---------- TEXT PROVIDED
Getting Started with MongoDB API in YugabyteDB

We are pleased to announce Beta support for MongoDB API in the latest release of YugabyteDB (v2.25.2). This new capability is powered by Microsoft’s DocumentDB extension and made possible by YugabyteDB’s enhanced PostgreSQL compatibility.

YugabyteDB’s inbuilt resilience and distributed capabilities now provide a truly open source solution for MongoDB workloads that need to scale. Click to learn more about the joint collaboration between Microsoft and YugabyteDB.

YugabyteDB has always been a multi-model distributed database providing support for both relational (YSQL – PostgreSQL-based) and Non-SQL (YCQL – Cassandra-based) APIs. The new MongoDB API capability builds on YugabyteDB’s multi-model API commitment by adding support for storing and operating on document-based data. The data is stored natively in the BSON format to efficiently handle binary JSON.

In this blog, we share a step-by-step guide to deploying and running MongoDB workloads on an open source solution created by YugabyteDB, Microsoft (DocumentDB), and FerretDB, that provides a portable, interoperable API for document data stores.

YugabyteDB + DocumentDB + FerretDB

Three core components combine to allow MongoDB apps to seamlessly work on YugabyteDB:

DocumentDB: A PostgreSQL extension that adds native support for the BSON data type and MongoDB API in PostgreSQL.
YugabyteDB: A PostgreSQL fork that natively supports the DocumentDB extension and provides it with distributed capabilities.
--------------------
---------- INFORMATION SUPPLIED
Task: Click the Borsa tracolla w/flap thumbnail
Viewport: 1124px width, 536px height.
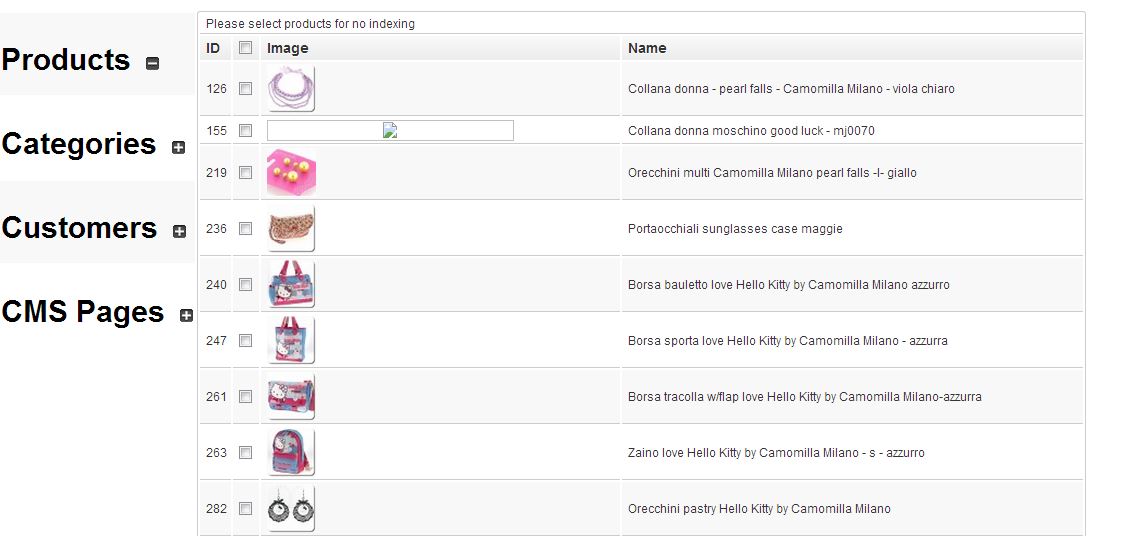Action: 291,397
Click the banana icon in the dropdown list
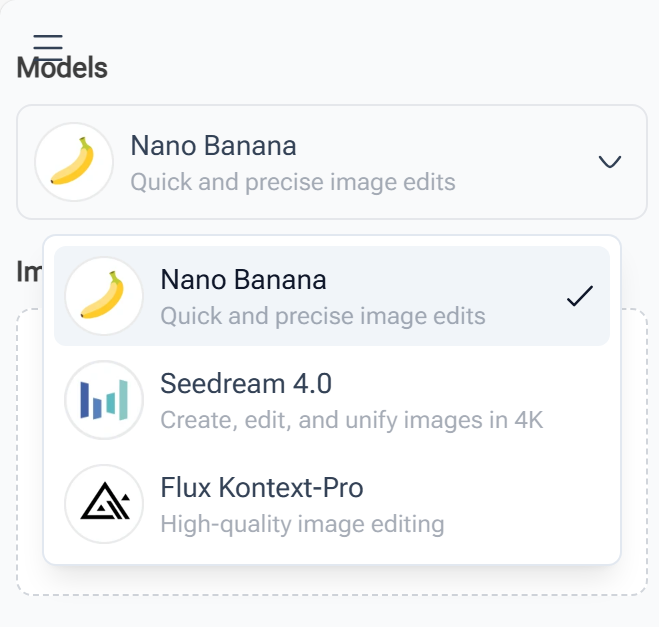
--------------------
- PROMPT 1 -
In the text on MongoDB API in YugabyteDB, which YugabyteDB release introduces Beta support for the MongoDB API?
- PROMPT 2 -
Proceed with the text on MongoDB API in YugabyteDB, picking up right after its final sentence.

- EXERCISE ANSWER 1 -
Version 2.25.2

- EXERCISE ANSWER 2 -
FerretDB: A stateless gateway that converts the MongoDB Protocol used by MongoDB apps into a PostgreSQL protocol that YugabyteDB and DocumentDB operate with.

YugabyteDB + DocumentDB + FerretDB

Considerations

As an open source project, we have decided to release the new API while it is still under active development to facilitate community collaboration and contribution. This means there are some limitations/considerations in the current release:

This is for Beta use only (so expect to find bugs).
Currently no support for arm64.
Currently no support for secondary indexes.

These limitations and additional enhancements are in active development, and will be addressed in future releases.

How to Deploy and Run MongoDB on YugabyteDB

The following is a step-by-step guide to deploy and run MongoDB workloads on YugabyteDB:

1. Start a YugabyteDB Cluster

For the purpose of this blog, we are going to run a simulated, 3 node local cluster. Refer to Deploy YugabyteDB for additional deployment options.

First, download v2.25.2 from https://docs.yugabyte.com/preview/releases/ybdb-releases/v2.25/#v2.25.2.0

The gFlags ysql_enable_documentdb and enable_pg_cron need to be enabled for you to use the DocumentDB extension. Since the feature is in Beta, you need to add ysql_enable_documentdb to allowed_preview_flags_csv.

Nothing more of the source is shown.